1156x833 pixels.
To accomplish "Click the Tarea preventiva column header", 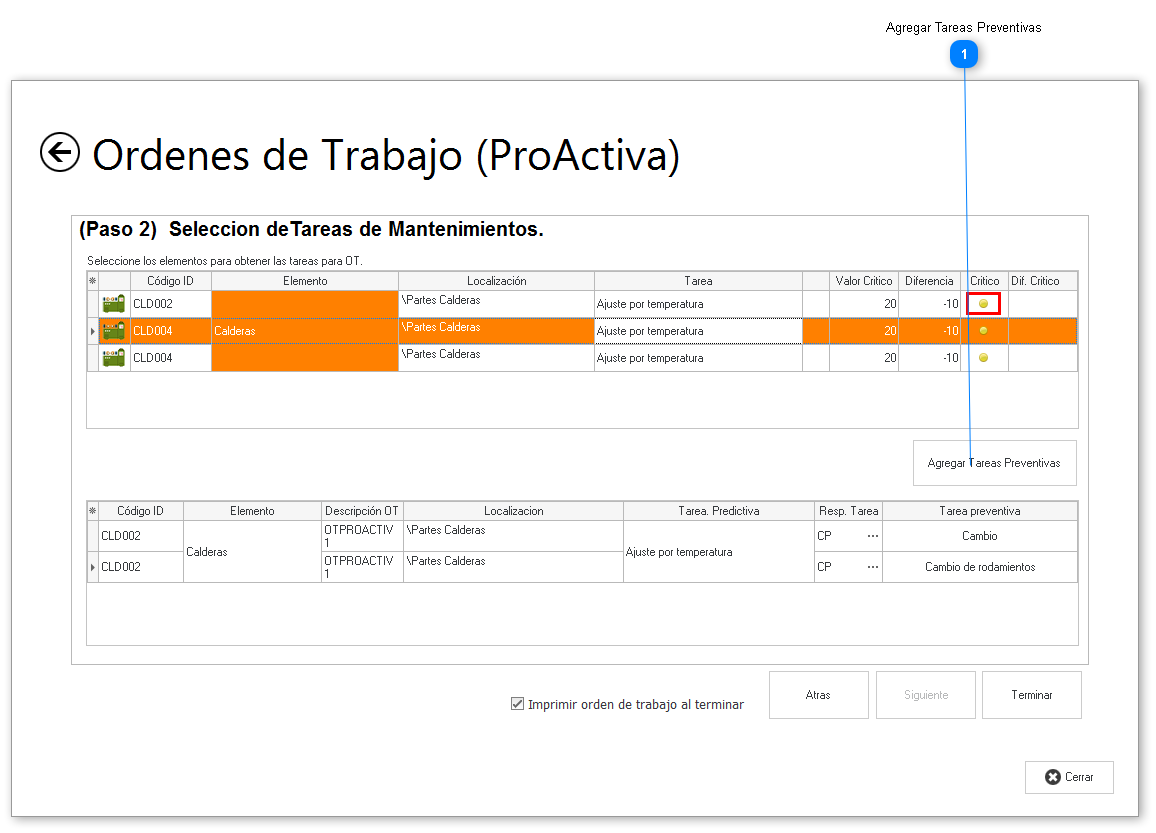I will click(979, 511).
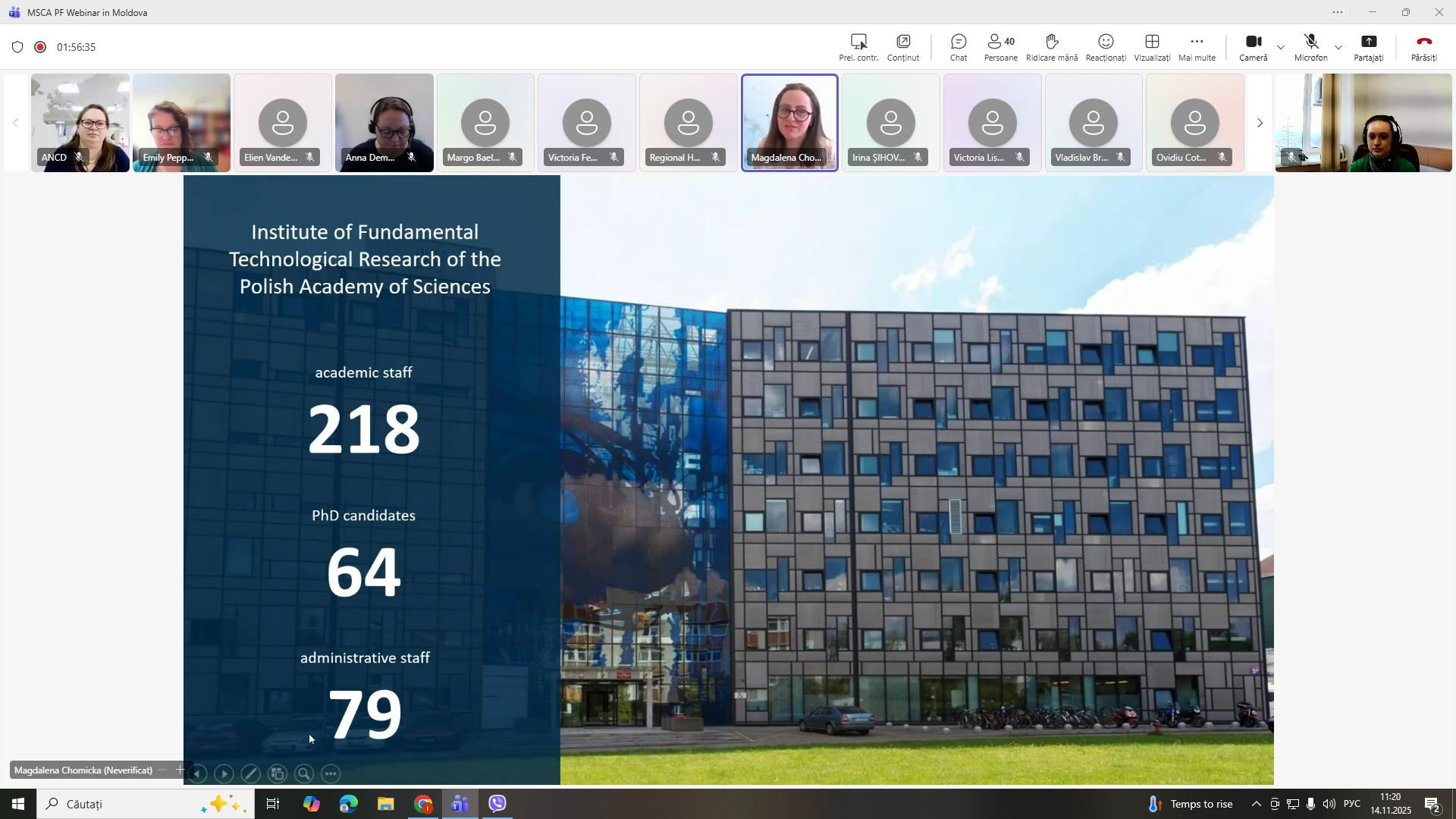
Task: Show next participants with right chevron
Action: click(x=1260, y=123)
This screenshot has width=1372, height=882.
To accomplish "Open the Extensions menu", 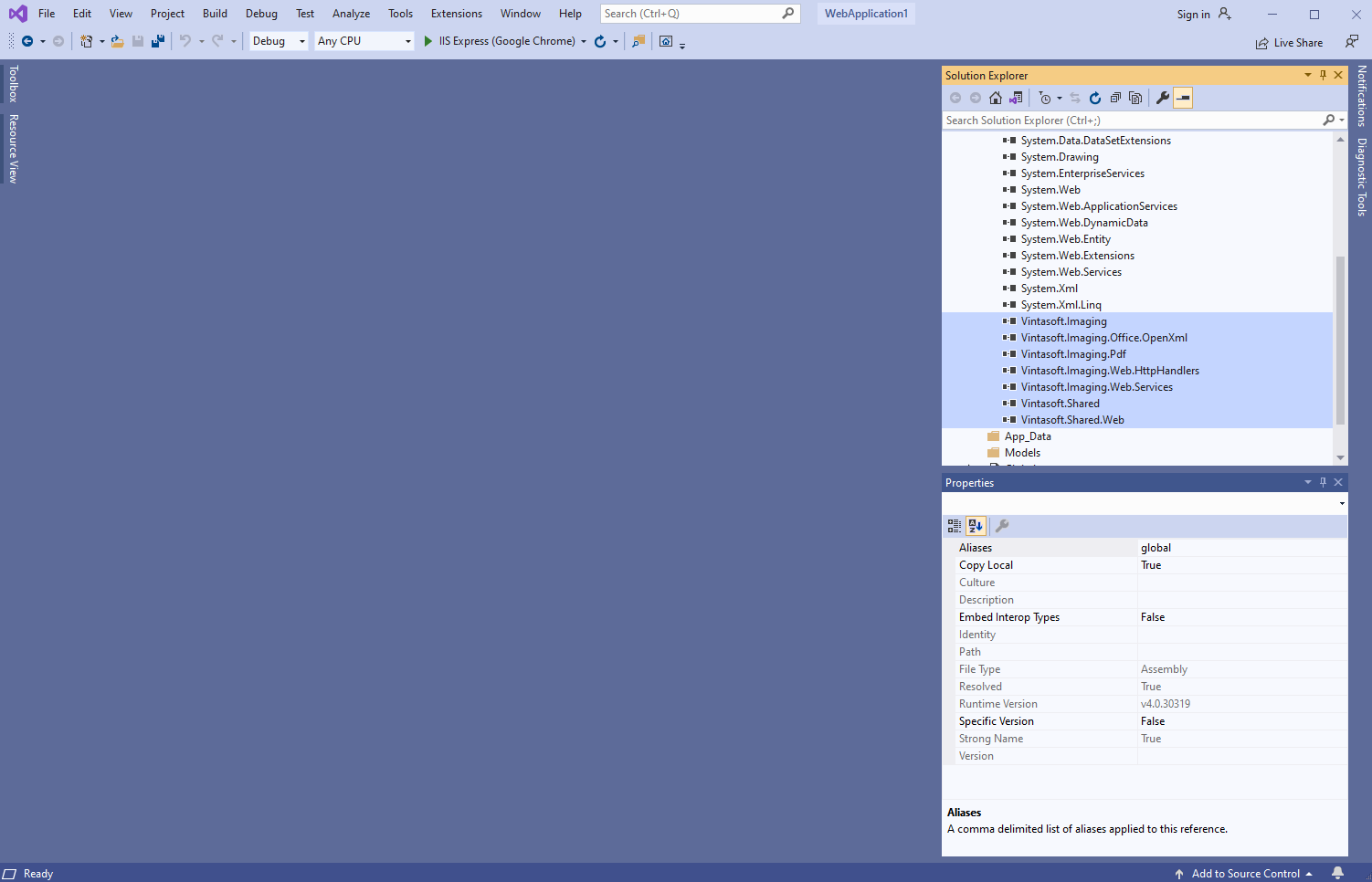I will click(456, 14).
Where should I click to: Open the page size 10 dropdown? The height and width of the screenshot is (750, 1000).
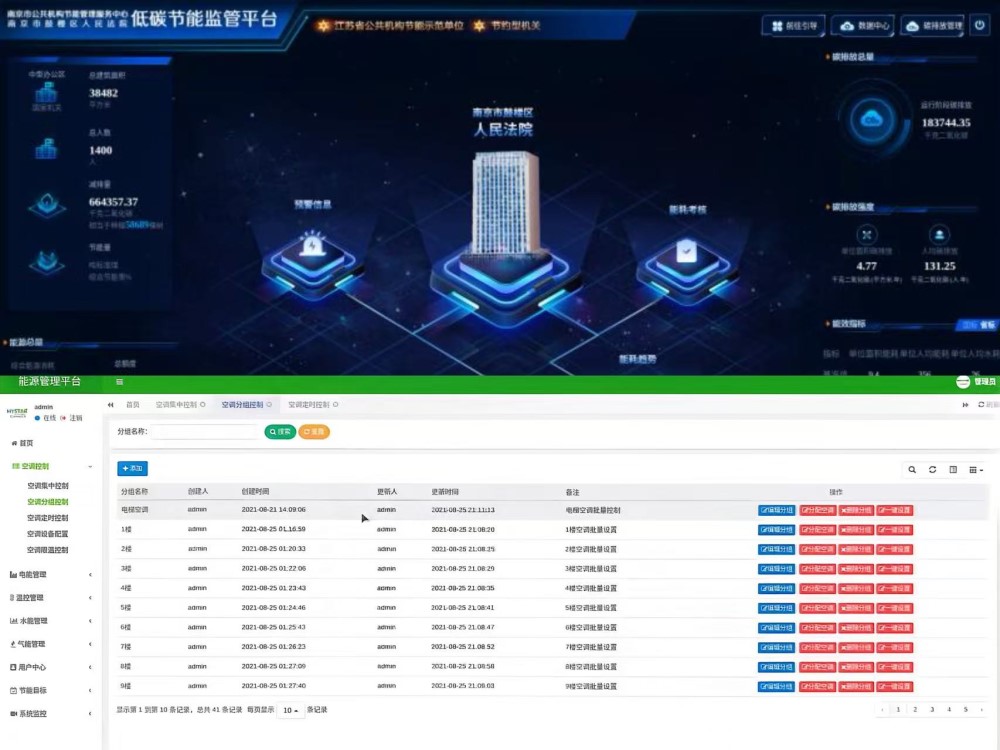290,710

__AIM OF THE EXERCISE__
Output the records from the line containing "Where should I" through the end of the records, inclusive, as a two-column CSV with the header request,answer. Give one row per request, with its text and its answer each in a single quoted field, line breaks turned into spaces, and the pictures left out.

__WRITTEN SOLUTION__
request,answer
"Where should I click to: Open the page size 10 dropdown? The height and width of the screenshot is (750, 1000).","290,710"